TASK TO COMPLETE =
Retype every line of the material below without changing anything.

-- Start --

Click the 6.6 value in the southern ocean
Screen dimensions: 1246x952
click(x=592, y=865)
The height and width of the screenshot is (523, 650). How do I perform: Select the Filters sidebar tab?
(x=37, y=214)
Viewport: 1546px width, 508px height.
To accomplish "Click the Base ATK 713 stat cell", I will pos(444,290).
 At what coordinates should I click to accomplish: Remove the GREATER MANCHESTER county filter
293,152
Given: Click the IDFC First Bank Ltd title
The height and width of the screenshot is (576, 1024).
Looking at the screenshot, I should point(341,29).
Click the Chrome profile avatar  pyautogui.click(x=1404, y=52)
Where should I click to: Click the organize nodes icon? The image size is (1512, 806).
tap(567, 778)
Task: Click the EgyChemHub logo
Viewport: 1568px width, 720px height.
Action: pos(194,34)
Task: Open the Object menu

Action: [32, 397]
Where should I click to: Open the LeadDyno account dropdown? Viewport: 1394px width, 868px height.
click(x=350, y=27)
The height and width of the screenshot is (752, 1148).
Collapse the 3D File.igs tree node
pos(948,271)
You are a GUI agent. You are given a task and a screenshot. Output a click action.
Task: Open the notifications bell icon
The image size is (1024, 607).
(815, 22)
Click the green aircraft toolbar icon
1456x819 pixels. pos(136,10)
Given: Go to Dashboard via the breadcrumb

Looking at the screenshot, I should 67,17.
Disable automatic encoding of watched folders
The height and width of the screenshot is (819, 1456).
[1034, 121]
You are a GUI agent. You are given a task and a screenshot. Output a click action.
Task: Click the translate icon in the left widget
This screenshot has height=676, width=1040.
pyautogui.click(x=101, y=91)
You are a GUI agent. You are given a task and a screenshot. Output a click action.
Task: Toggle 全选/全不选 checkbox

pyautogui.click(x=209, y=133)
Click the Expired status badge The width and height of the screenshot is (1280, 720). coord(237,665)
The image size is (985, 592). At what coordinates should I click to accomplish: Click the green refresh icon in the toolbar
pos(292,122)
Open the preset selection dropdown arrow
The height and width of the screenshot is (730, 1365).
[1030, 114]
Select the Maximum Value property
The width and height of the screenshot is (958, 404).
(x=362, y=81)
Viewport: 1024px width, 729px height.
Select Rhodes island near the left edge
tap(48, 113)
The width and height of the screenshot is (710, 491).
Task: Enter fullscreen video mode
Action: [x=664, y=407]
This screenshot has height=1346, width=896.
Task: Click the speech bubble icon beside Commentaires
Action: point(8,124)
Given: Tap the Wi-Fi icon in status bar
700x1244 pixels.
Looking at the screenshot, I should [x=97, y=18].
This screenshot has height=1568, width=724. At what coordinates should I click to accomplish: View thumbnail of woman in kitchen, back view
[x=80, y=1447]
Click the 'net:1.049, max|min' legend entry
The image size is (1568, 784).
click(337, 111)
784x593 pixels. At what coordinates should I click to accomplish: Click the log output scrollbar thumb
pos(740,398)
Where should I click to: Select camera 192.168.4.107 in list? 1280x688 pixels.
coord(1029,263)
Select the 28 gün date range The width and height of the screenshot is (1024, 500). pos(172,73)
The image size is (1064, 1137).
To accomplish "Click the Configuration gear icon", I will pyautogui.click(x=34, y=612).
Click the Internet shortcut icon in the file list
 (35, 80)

-- End --

PROBLEM SOLUTION =
Click the 6.6 value in the southern ocean
Screen dimensions: 1246x952
click(x=592, y=865)
The height and width of the screenshot is (523, 650). How do I perform: Select the Filters sidebar tab?
(x=37, y=214)
Viewport: 1546px width, 508px height.
To accomplish "Click the Base ATK 713 stat cell", I will pos(444,290).
 At what coordinates should I click to accomplish: Remove the GREATER MANCHESTER county filter
293,152
Given: Click the IDFC First Bank Ltd title
The height and width of the screenshot is (576, 1024).
Looking at the screenshot, I should point(341,29).
Click the Chrome profile avatar  pyautogui.click(x=1404, y=52)
Where should I click to: Click the organize nodes icon? The image size is (1512, 806).
tap(567, 778)
Task: Click the EgyChemHub logo
Viewport: 1568px width, 720px height.
Action: pos(194,34)
Task: Open the Object menu

Action: [32, 397]
Where should I click to: Open the LeadDyno account dropdown? Viewport: 1394px width, 868px height.
click(x=350, y=27)
The height and width of the screenshot is (752, 1148).
Collapse the 3D File.igs tree node
pos(948,271)
You are a GUI agent. You are given a task and a screenshot. Output a click action.
Task: Open the notifications bell icon
The image size is (1024, 607).
(815, 22)
Click the green aircraft toolbar icon
1456x819 pixels. pos(136,10)
Given: Go to Dashboard via the breadcrumb

Looking at the screenshot, I should 67,17.
Disable automatic encoding of watched folders
The height and width of the screenshot is (819, 1456).
[1034, 121]
You are a GUI agent. You are given a task and a screenshot. Output a click action.
Task: Click the translate icon in the left widget
This screenshot has height=676, width=1040.
pyautogui.click(x=101, y=91)
You are a GUI agent. You are given a task and a screenshot. Output a click action.
Task: Toggle 全选/全不选 checkbox

pyautogui.click(x=209, y=133)
Click the Expired status badge The width and height of the screenshot is (1280, 720). coord(237,665)
The image size is (985, 592). At what coordinates should I click to accomplish: Click the green refresh icon in the toolbar
pos(292,122)
Open the preset selection dropdown arrow
The height and width of the screenshot is (730, 1365).
[1030, 114]
Select the Maximum Value property
The width and height of the screenshot is (958, 404).
(x=362, y=81)
Viewport: 1024px width, 729px height.
Select Rhodes island near the left edge
tap(48, 113)
The width and height of the screenshot is (710, 491).
Task: Enter fullscreen video mode
Action: [x=664, y=407]
This screenshot has height=1346, width=896.
Task: Click the speech bubble icon beside Commentaires
Action: point(8,124)
Given: Tap the Wi-Fi icon in status bar
700x1244 pixels.
Looking at the screenshot, I should [x=97, y=18].
This screenshot has height=1568, width=724. At what coordinates should I click to accomplish: View thumbnail of woman in kitchen, back view
[x=80, y=1447]
Click the 'net:1.049, max|min' legend entry
The image size is (1568, 784).
click(337, 111)
784x593 pixels. At what coordinates should I click to accomplish: Click the log output scrollbar thumb
pos(740,398)
Where should I click to: Select camera 192.168.4.107 in list? 1280x688 pixels.
coord(1029,263)
Select the 28 gün date range The width and height of the screenshot is (1024, 500). pos(172,73)
The image size is (1064, 1137).
To accomplish "Click the Configuration gear icon", I will pyautogui.click(x=34, y=612).
Click the Internet shortcut icon in the file list
 (35, 80)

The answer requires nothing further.